From the first day of my freshman year, I realized quickly that I wasn’t the average Williams student. I arrived early to campus because of First Gen orientation. I remember walking to Paresky on moving day and seeing all the white students and families moving into Frosh Quad and Mission. Because I didn’t know how to process it all, I sent a snap to my friends and captioned the photo, “Sea of White.” Then, some of my friends snapped back, acknowledging my fear with the crying emoji and a heart breaking into two pieces.
I knew we weren’t in New York anymore. That day is burned onto my memory. It terrified me to see so many white people in one space. My high school had nine white students out of more than 500. I lived in Harlem, an area known for its blackness. Sure, gentrification is transforming my neighborhood for the worse, but it is still a neighborhood full of people of color (POC). That was the only world I knew for 18 years, until I came to the College.
Coming to Williams was a huge culture shock. In response to lack of diversity, the College brings students like me to break the mold of the white, athletic, wealthy, legacy student that is the norm at elite institutions.
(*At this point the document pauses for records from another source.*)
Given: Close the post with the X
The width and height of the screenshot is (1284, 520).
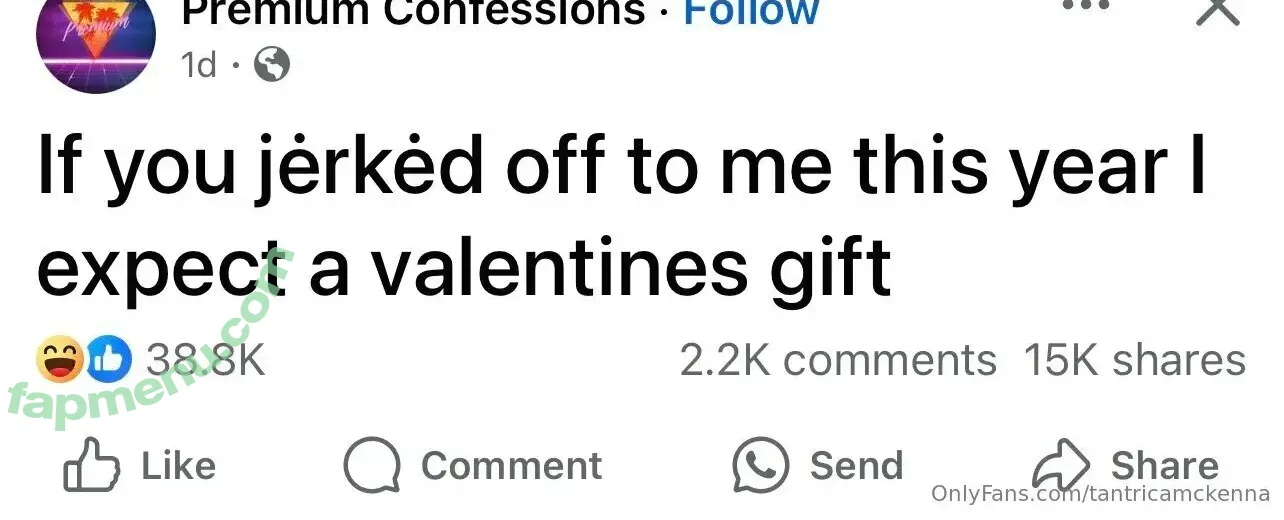Looking at the screenshot, I should point(1217,10).

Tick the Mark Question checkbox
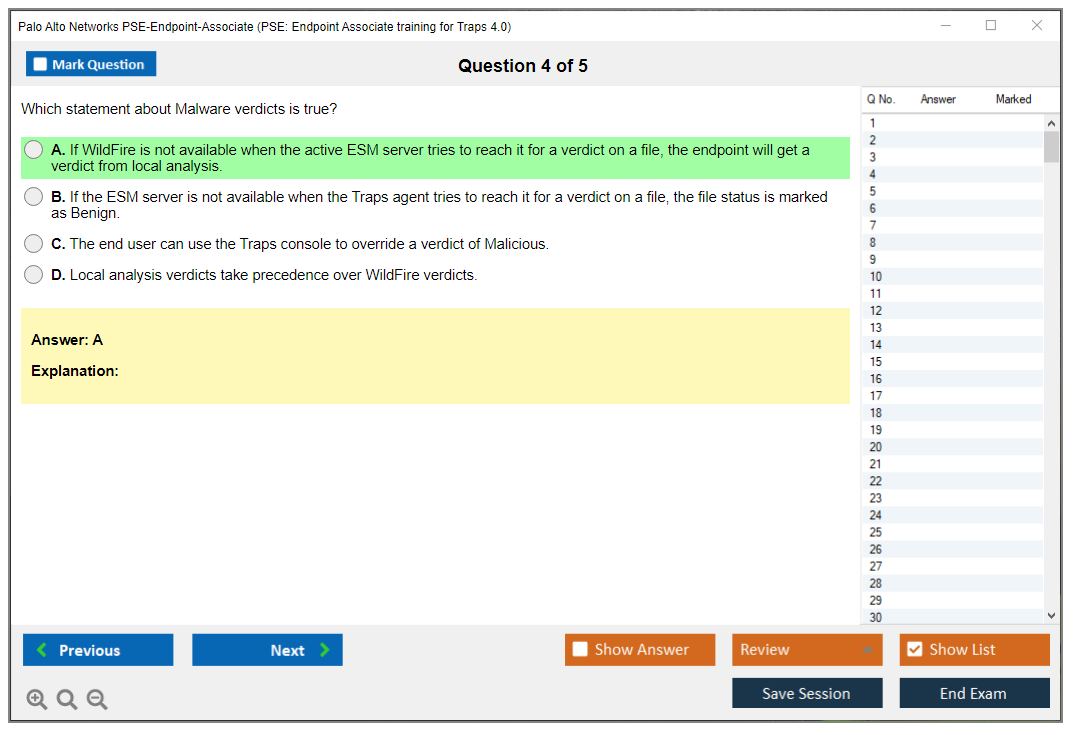(41, 65)
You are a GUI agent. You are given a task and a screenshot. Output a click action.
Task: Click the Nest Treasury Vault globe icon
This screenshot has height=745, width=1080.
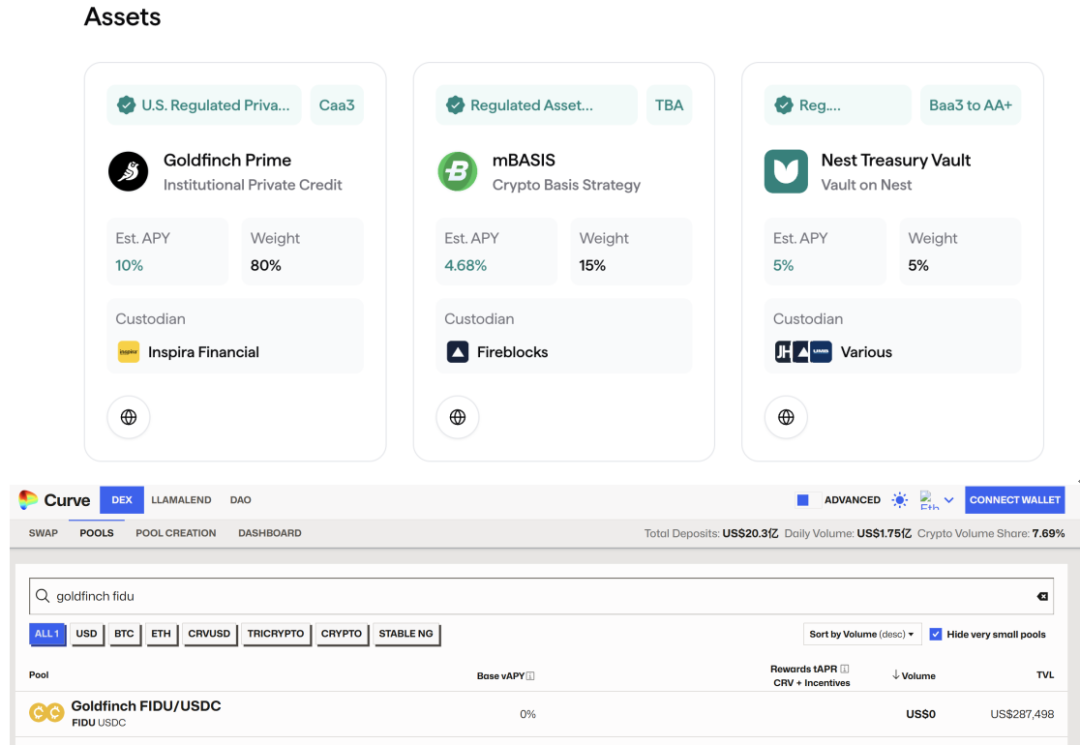(786, 418)

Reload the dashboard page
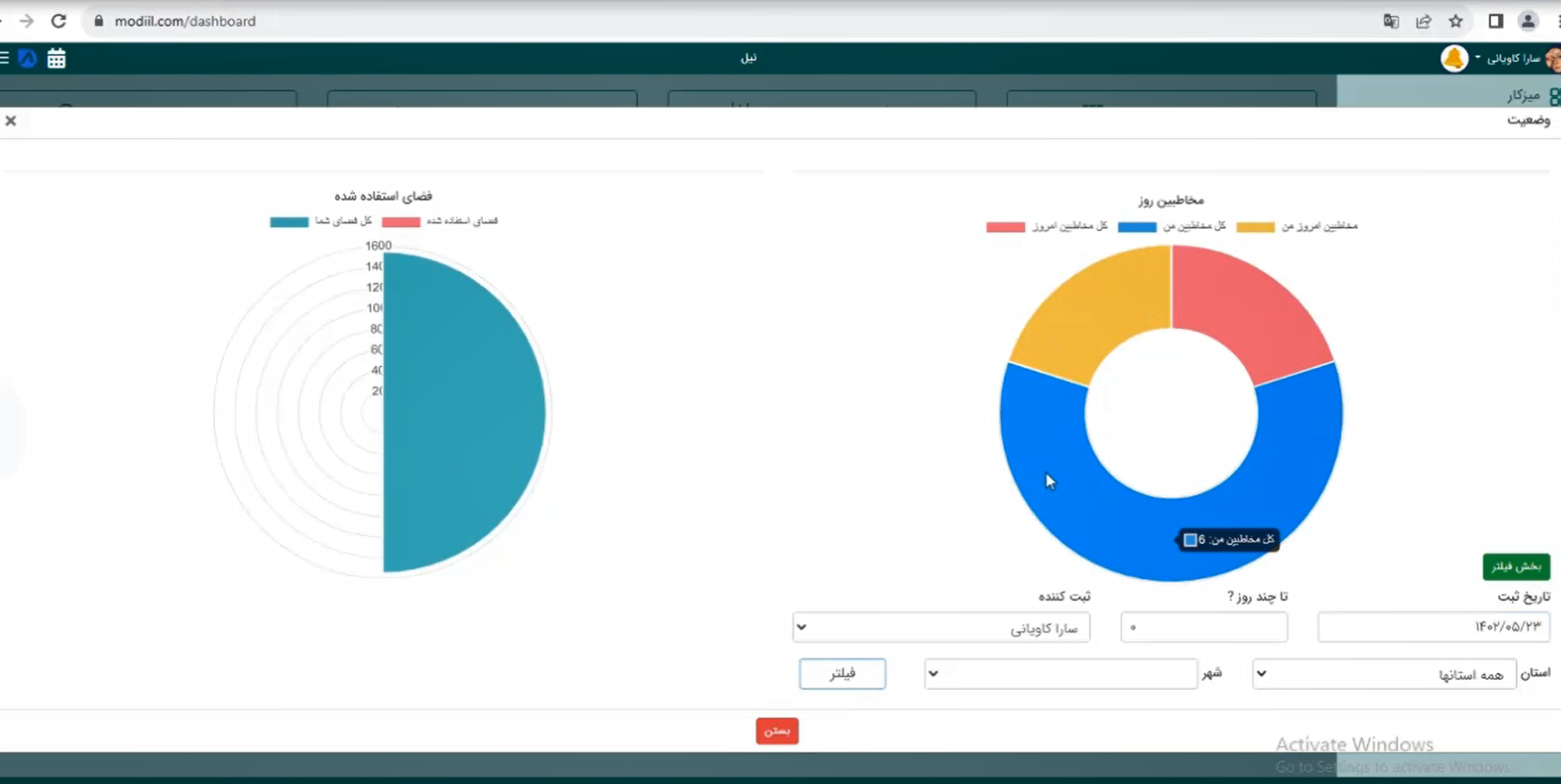coord(58,21)
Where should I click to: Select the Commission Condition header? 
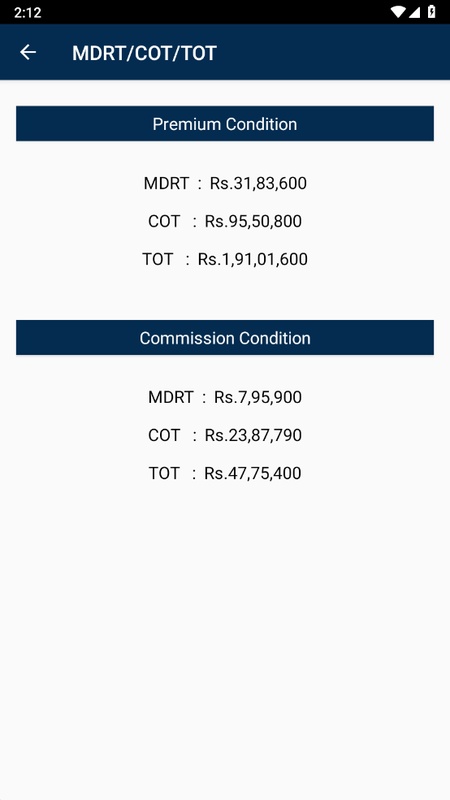point(225,338)
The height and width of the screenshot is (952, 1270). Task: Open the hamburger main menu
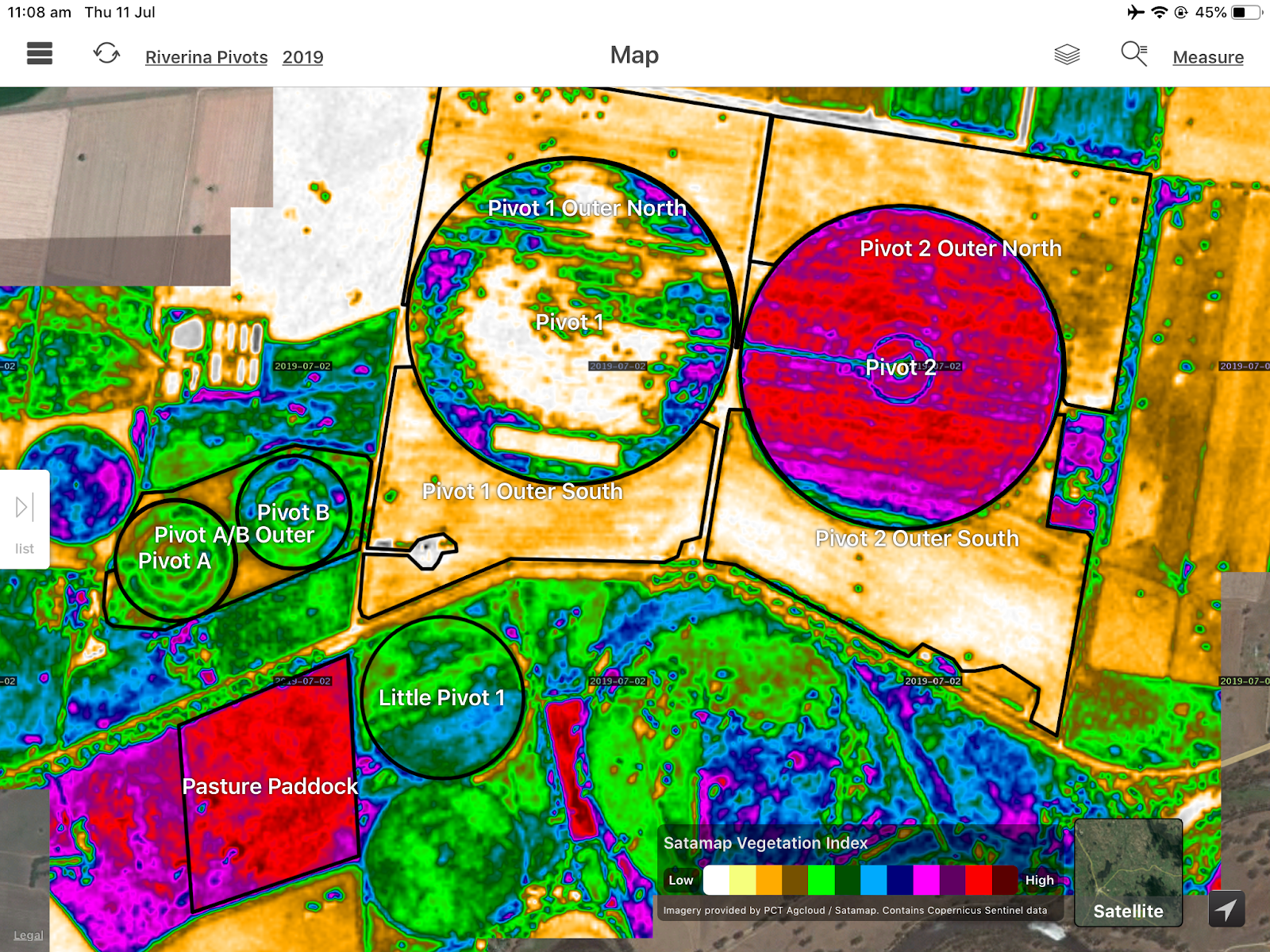(x=39, y=54)
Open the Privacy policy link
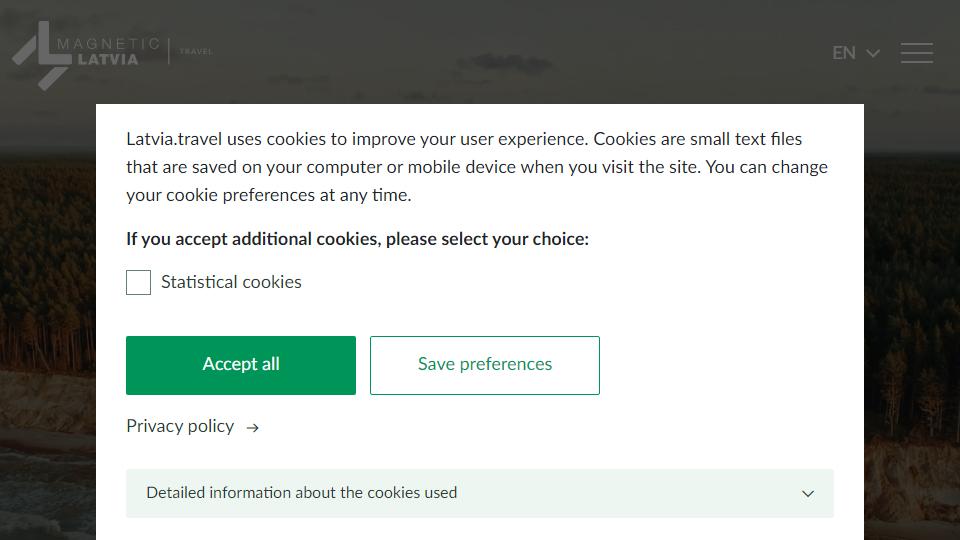960x540 pixels. (180, 426)
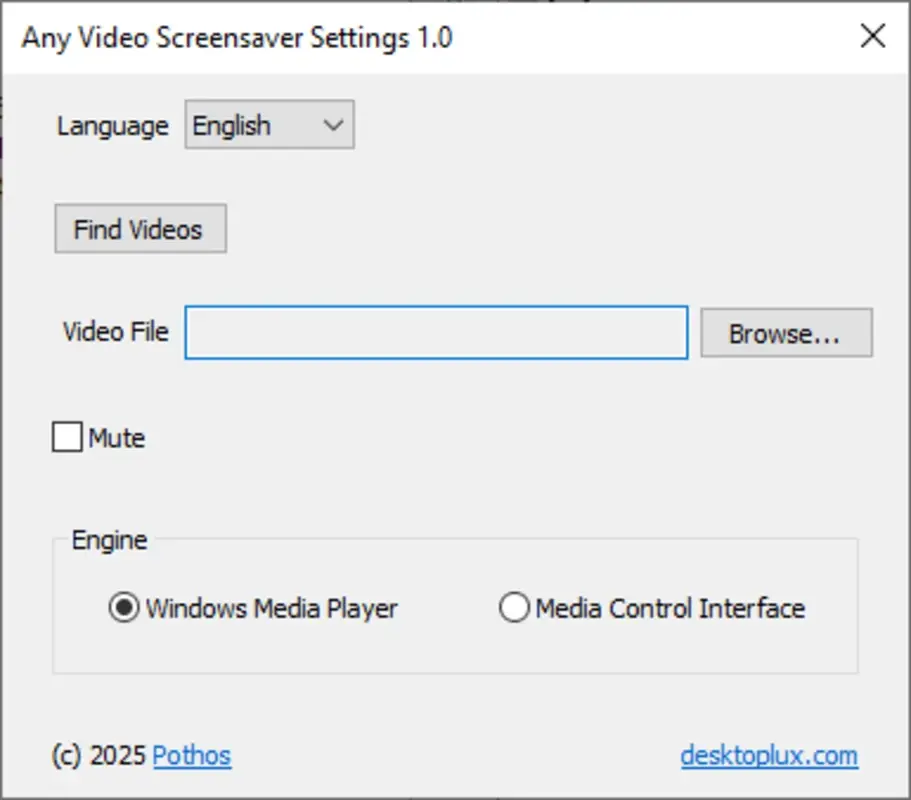Choose Media Control Interface as playback engine
Viewport: 911px width, 800px height.
tap(515, 608)
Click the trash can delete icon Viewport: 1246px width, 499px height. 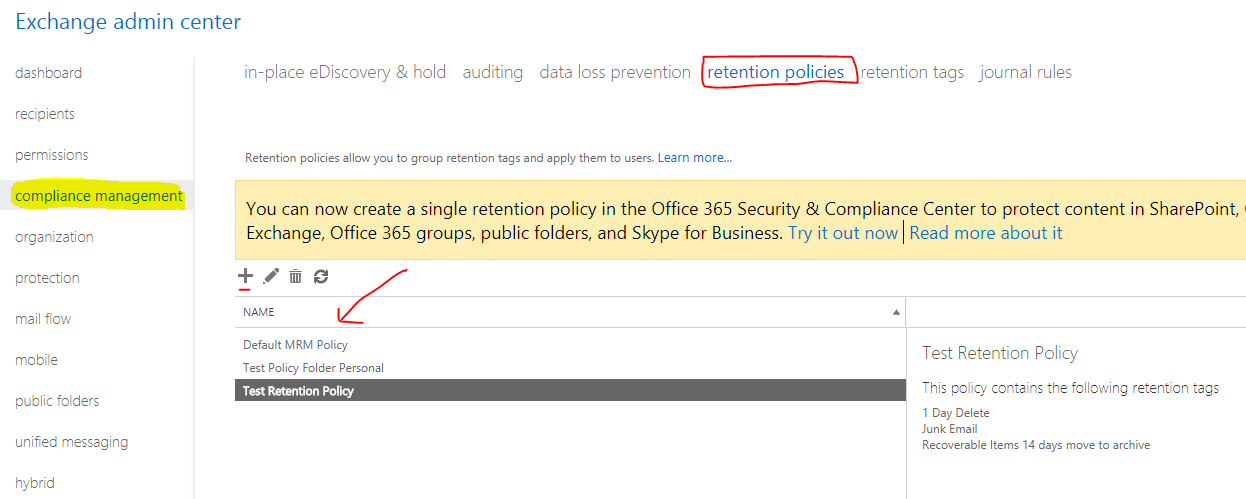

I’ve now realized that, even though the institution is beginning to open its arms, the student population probably wasn’t ready. Sometimes I feel like I am a part of a strange social experiment that will never end.
As a queer, fat, first-generation Dominican student from a low-income background, most of my freshman year felt like I was on the outside looking in. I knew most spaces at the College weren’t meant for me. For example, in terms of the party culture here, Lord knows that I cannot go to Hoxsey and have a great time. I mean, those scenes are not my cup of tea.
One of the common complaints that I have heard from the queer POC community is that it is hard to find romantic fulfillment. I suppose it was naïve of me to think that I would find my husband here at the College. Since the queer community is so small, everyone knows everyone, and it can get awkward rather quickly if there is a one-night stand (I am speaking from personal experience). I’ve made my peace that I won’t find my future husband until I leave this campus for good.
After surviving a year here, I realized that there are a couple of things I needed to do to keep my sanity in this unfamiliar world. Of course, there were a few students that could relate to my life experiences, and those students became my close friends, the people I can depend on to understand me. And those are the friends I still depend on when there are issues at home or when we want to listen and dance to bachata or reggaeton. I also realized that I won’t be going out every week, and I would have to wait until there was a party sponsored by the Black Student Union or Vista.
There are simply flaws that I have to accept because it doesn’t seem like this community will change any time soon.
Before I end, I need to clarify one thing that has been on my mind. I am writing this article for the non-white students. At first, I felt the necessity to explain my narrative repeatedly, so the majority of students on this campus could understand me and my struggles. But I run myself into this hole if I try to find validation from others. Sure, it is great if I can get someone from a privileged background to understand my point of view. It makes me feel better that I can have that effect on someone, but that is not my objective here.
It is, just like when I write my fiction, to reach those people who feel like outsiders looking in on the purple bubble because their narrative is not what this school is used to. The feeling that comforts me most is when someone comes up to me and says that they can relate to my narrative. I don’t have to ask them to explain more about it. There’s an immediate mutual understanding because we both have to navigate the College similarly.
Leonel Martinez ’20 is from New York, N.Y. He lives in East College.